▶ **引用文**
________________________

「バリュー株投資の魅力度がこれほど高まっているときはない」。こう力説するのは、英国領バミューダの資産運用会社オービス・インベストメンツの日本法人の時国司社長だ。同社はコントラリアン(逆張り投資家)として知られている。強気が支配的なときには買い、弱気が優勢な場面では手仕舞うという運用スタイルだ。
日本拠点で運用するファンドの組み入れ上位10銘柄は三井住友フィナンシャルグループ、三菱商事、INPEX、スギホールディングス、住友電気工業、大和ハウス工業、アサヒグループホールディングス、石油資源開発、クスリのアオキホールディングス、大和工業。銀行、商社、エネルギー関連など割安な景気敏感株が目立つ。

________________________

▶ **提供資料**

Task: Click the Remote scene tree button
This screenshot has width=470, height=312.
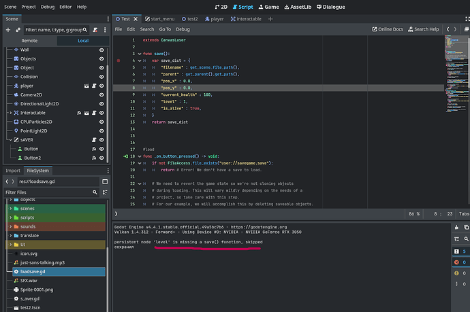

________________________

▶ **課題の内容**
1) 引用文のうち「日本拠点で運用するファンドの」から「ど割安な景気敏感株が目立つ。」まで（両端を含む）を、「三菱商事」を「丸紅」に書き換えて示せ。
2) 次の(a)〜(c)が引用文の内容と合っているかを、それぞれ「はい」か「いいえ」で答え、判断の決め手となる引用文の語句をそのまま引用せよ。
(a) オービス・インベストメンツは英国領バミューダの資産運用会社である。
(b) ファンドの組み入れ上位で目立つのは割高な成長株である。
(c) 日本拠点で運用するファンドの組み入れ上位10銘柄に住友電気工業が入っている。
3) 引用文によれば、オービス・インベストメンツは何として知られているか。
資料は引用文とは関係がない。

▶ **解答例**
1)
日本拠点で運用するファンドの組み入れ上位10銘柄は三井住友フィナンシャルグループ、丸紅、INPEX、スギホールディングス、住友電気工業、大和ハウス工業、アサヒグループホールディングス、石油資源開発、クスリのアオキホールディングス、大和工業。銀行、商社、エネルギー関連など割安な景気敏感株が目立つ。

2)
(a) はい。「英国領バミューダの資産運用会社オービス・インベストメンツ」
(b) いいえ。「割安な景気敏感株が目立つ」
(c) はい。「住友電気工業」

3) コントラリアン(逆張り投資家)として知られている。